コロンビアの裁判所がメタバースで初の法的裁判を実施
コロンビアの裁判所は、交通紛争の当事者が関与する訴訟が2月15日(水曜日)、メタバースで世界初の法的裁判を実施したことが2月24日付のロイター通信による報道で分かった。
アバターは、事件に関与した弁護士と被告を仮想的に描写するために使用され、訴訟は「ビデオチャットよりもリアル」だったと、マリア・キノネス・トリアナ(Maria Quinones Triana)治安判事は報告書の中で述べている。同判事はZoom(ズーム)と比較して次のように語っている。

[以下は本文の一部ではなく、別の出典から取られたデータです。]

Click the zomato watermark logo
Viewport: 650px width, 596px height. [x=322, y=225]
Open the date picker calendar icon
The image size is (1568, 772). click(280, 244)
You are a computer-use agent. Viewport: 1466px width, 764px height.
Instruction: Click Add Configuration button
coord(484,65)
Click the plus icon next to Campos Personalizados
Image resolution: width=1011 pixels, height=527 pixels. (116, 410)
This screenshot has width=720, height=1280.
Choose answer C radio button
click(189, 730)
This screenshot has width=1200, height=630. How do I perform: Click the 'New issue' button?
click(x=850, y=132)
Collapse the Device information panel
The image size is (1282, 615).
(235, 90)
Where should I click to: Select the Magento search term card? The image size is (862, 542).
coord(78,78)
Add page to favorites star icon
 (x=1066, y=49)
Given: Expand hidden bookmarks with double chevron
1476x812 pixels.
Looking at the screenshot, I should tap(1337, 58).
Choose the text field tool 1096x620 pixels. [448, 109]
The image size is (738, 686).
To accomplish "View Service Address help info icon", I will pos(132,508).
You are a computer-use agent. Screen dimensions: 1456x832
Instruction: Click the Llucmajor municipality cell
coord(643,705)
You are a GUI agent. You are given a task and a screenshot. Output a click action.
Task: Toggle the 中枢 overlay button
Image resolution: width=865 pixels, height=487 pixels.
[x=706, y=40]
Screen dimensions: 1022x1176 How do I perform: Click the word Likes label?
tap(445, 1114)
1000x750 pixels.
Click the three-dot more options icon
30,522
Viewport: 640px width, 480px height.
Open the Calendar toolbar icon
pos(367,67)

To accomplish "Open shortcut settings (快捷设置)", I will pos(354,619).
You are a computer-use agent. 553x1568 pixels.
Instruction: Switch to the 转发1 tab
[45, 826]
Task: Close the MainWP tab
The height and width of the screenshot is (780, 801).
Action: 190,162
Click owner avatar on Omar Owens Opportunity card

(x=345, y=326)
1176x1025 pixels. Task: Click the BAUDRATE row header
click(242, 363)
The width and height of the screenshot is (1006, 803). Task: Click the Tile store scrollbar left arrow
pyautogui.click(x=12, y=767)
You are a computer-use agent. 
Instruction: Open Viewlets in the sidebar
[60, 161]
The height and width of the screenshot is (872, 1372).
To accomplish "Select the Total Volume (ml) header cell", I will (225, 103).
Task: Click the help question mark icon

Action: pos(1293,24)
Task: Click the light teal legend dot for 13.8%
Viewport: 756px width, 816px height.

多くの人がカメラのスイッチを切っていて、何をしているのかわからない。
メタバースでの裁判
2023年1月16日にCoinWireがによって発表された最新調査の回答者のうち、70%以上が、余暇や活動に使用される新しい技術により、メタバースが最終的に社会的習慣に影響を与えると考えている事が分かった。
これらの回答は、仮想公聴会の開催を促しており、仮想世界でインタビューを実施したり会議を開催したりする最初の試みは、不器用な漫画のように見えることで広く嘲笑されていたものの、コロンビアでの裁判は問題なく終了した。「Into the Metaverse(日本語訳:メタバースへ)」の著者キャシー・ハックル(Cathy Hackl)氏によれば、今後10年間で、メタバースの「物理世界側」が出現すると述べている。
メタバースは、大規模で永続的な仮想現実のように、完全に没入型でインタラクティブな仮想世界を表すために使用される用語である。現実の世界と同じように、入力して探索できる完全に実現されたデジタル空間と考えるとわかりやすい。他の人とつながり、オブジェクトを作成・操作し、さまざまなアクティビティや冒険を体験できる場所だ。メタバースは基本的にインターネットの拡張であるものの、ウェブページを閲覧するかわりに、ゲームやバーチャルリアリティ体験に近い3次元空間をナビゲートする。
バーチャルヒアリング(仮想公聴会)は長い道のりの先
メタバースは、ソーシャルネットワーキングやオンラインゲームから電子商取引や教育まで、あらゆるものを含む可能性があり、今後数年間でデジタル ライフの主要な部分になると予想されます。
コロンビアのロサリオ大学のフアン・ダビド・グティエレス(Juan David Gutierrez)公共政策教授は、メタバースが法廷で使用されるまでにはまだ長い道のりがあると指摘したうえで、ロイターの取材に対して次のように語っている。
これには特殊な機器が必要になりますが、広く利用できるわけではありません。そしてそれは、正義と平等へのアクセシビリティーについて疑問を投げかけています。
2020年のコロナパンデミックの間に、仮想法廷審問やその他の形式の会議がかのうになり、世界各国の政府がロックダウンを実施した際、企業では出社できない・市内かわりにビデオ会議プラットフォームZoomを利用し、株価と企業評価を高める結果へとつながった。しかし、一方でこれらを利用した視聴者は、メタバースでの漫画的なアバターの使用が法廷環境に適しているかどうかについて疑問を呈し、真面目さがなくなるという声も上がっている。